There are sharped and flatted notes available in the key of C; they are individually marked on the sheet music, and called incidentals. Consider a passage which resolves by climbing by half-steps from A to C: A, B-flat, B-natural, C. (A biut odd-sounding, but not out of the realm of possibility.) The second note is written as a B but with a flat sign alongside it.
In other keys than C (major and A minor, to be technical), the key signature at the beginning of the staff identifies which notes are to be always sharped or flatted. In music with a E-minor signature, for example, every time you see an F written, it is to be played as a F-sharp. If the actual note F-natural is called for, it will be flagged with a ‘natural’ sign – if the # sign can be described as a Cubist depiction of an octopus, the natural sign has only two arms, pointing up and down from opposite corners. The arrangement of the Londonderry Air I’ve seen, for example, is written in what I think is C-minor, and has five flats, with only C and F “on the white keys.” Only where a sharp or flat not present in the key signature is called for is an incidental used.
As for why one has keys in the first place, there are two reasons, one intensely practical and one aesthetic. First, while keyboards and a few other instruments can play a very broad range, most singing voices and many instruments have a limited range. Transpose a song for a woman singer written in C to the key of G, and only a trained operatic soprano (or a contralto, if set down an octave) will be able to reach the extreme notes. Placing it in an appropriate key keeps it within most singers’ range.

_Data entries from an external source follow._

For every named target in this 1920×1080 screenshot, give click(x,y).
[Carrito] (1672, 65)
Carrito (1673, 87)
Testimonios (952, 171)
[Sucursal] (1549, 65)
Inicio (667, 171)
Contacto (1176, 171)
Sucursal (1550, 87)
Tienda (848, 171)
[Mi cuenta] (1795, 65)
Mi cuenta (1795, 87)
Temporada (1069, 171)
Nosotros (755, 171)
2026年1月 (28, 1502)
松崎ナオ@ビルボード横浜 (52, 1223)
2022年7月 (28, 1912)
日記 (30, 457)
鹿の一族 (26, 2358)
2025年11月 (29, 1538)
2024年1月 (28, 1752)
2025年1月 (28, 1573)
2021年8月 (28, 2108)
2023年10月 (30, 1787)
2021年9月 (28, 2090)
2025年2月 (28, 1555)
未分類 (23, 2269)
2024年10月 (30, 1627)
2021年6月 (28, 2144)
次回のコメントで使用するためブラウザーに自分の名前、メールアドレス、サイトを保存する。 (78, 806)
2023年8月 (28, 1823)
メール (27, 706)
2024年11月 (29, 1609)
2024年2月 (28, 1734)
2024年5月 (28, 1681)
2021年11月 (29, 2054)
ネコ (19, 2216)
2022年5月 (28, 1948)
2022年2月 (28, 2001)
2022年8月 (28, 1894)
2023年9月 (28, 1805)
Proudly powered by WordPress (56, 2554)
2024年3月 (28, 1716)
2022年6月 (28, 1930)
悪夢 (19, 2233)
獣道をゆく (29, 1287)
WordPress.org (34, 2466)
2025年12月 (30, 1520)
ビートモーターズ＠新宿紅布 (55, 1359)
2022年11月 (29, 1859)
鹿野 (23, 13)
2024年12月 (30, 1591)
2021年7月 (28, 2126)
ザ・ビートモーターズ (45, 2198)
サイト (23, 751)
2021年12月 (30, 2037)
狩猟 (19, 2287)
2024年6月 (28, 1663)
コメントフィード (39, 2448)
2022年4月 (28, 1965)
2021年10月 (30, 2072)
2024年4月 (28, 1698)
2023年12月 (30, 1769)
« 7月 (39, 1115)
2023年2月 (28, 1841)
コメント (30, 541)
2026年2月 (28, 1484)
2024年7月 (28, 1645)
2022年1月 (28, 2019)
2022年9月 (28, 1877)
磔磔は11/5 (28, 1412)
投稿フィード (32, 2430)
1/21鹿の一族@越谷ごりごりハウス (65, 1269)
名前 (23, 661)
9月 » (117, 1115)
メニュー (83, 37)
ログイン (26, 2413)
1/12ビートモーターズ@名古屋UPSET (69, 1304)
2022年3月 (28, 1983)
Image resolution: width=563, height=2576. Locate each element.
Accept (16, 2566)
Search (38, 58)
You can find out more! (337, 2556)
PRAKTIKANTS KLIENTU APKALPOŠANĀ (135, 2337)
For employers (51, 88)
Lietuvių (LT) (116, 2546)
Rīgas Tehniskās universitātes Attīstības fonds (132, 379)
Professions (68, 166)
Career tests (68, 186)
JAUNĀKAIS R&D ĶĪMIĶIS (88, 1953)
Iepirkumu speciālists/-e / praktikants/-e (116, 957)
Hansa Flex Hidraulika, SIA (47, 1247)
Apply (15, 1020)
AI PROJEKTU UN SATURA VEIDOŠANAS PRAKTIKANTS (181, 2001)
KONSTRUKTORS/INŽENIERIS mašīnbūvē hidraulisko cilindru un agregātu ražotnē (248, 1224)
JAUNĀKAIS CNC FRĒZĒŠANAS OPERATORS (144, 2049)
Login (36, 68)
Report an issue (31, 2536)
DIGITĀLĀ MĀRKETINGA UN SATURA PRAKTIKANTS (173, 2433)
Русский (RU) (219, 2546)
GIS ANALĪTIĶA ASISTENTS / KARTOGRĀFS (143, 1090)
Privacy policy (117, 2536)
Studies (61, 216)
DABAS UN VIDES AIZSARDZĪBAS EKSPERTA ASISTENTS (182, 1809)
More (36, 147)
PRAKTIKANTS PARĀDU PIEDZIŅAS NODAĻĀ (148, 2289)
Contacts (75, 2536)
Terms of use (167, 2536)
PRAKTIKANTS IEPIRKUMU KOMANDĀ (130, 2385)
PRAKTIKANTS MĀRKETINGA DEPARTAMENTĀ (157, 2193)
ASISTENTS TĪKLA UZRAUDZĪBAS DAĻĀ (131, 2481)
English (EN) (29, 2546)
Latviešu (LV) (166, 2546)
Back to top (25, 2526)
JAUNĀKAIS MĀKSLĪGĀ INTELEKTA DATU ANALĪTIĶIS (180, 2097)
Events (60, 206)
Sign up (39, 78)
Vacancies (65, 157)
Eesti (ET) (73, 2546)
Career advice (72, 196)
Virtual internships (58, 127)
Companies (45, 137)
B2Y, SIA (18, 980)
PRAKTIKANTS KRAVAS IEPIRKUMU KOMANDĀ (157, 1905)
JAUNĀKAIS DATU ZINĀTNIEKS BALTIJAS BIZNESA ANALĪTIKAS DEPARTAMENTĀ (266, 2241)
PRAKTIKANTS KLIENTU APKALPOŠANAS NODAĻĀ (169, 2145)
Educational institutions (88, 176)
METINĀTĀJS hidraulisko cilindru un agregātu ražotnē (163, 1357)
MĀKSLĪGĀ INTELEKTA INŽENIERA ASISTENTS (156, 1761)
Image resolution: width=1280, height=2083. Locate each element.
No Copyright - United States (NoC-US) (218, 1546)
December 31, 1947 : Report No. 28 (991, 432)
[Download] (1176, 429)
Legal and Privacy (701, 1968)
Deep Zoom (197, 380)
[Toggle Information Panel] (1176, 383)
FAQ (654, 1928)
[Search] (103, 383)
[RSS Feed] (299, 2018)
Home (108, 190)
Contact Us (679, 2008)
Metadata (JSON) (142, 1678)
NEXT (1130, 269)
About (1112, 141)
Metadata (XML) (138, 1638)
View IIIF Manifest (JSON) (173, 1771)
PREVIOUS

Second, there is an aesthetic sense that various key signatures carry particular emotional baggage with them. The key of E, for example, seems to be often used for bombastic or joyful pieces, full of enthusiasm, while E-flat carries more a sense of hope amid gloom. This point can easily be overdone, but there does seem to be some validity to it, in the sense that “often music in this key will carry this emotional atmosphere.”